** start STORED ROWS **
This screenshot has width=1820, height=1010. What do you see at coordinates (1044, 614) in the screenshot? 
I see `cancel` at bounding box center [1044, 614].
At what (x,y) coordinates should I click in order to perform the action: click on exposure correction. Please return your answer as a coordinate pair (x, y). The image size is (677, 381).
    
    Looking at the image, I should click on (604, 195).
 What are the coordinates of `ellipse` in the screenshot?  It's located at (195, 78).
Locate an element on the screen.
** end STORED ROWS **
** start STORED ROWS **
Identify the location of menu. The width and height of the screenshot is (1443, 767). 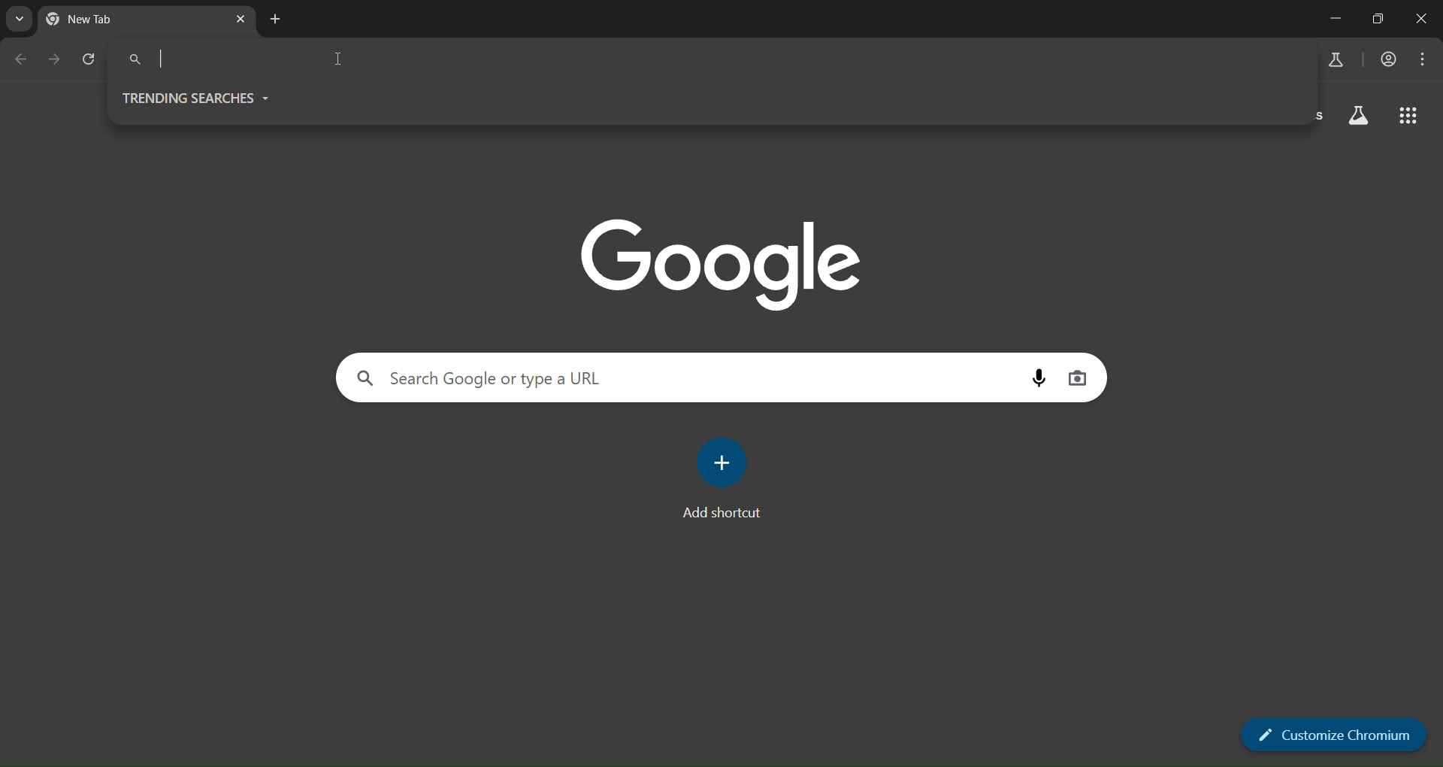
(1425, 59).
** end STORED ROWS **
## WORK TO DO:
Could you give the data from the line with "Identify the location" up to and including the line with "(1425, 59)." again, swapping "menu" for "toolbar" and keeping everything else the same? Leave the picture out of your answer.

## EXPECTED ANSWER:
Identify the location of toolbar. The width and height of the screenshot is (1443, 767). 
(1425, 59).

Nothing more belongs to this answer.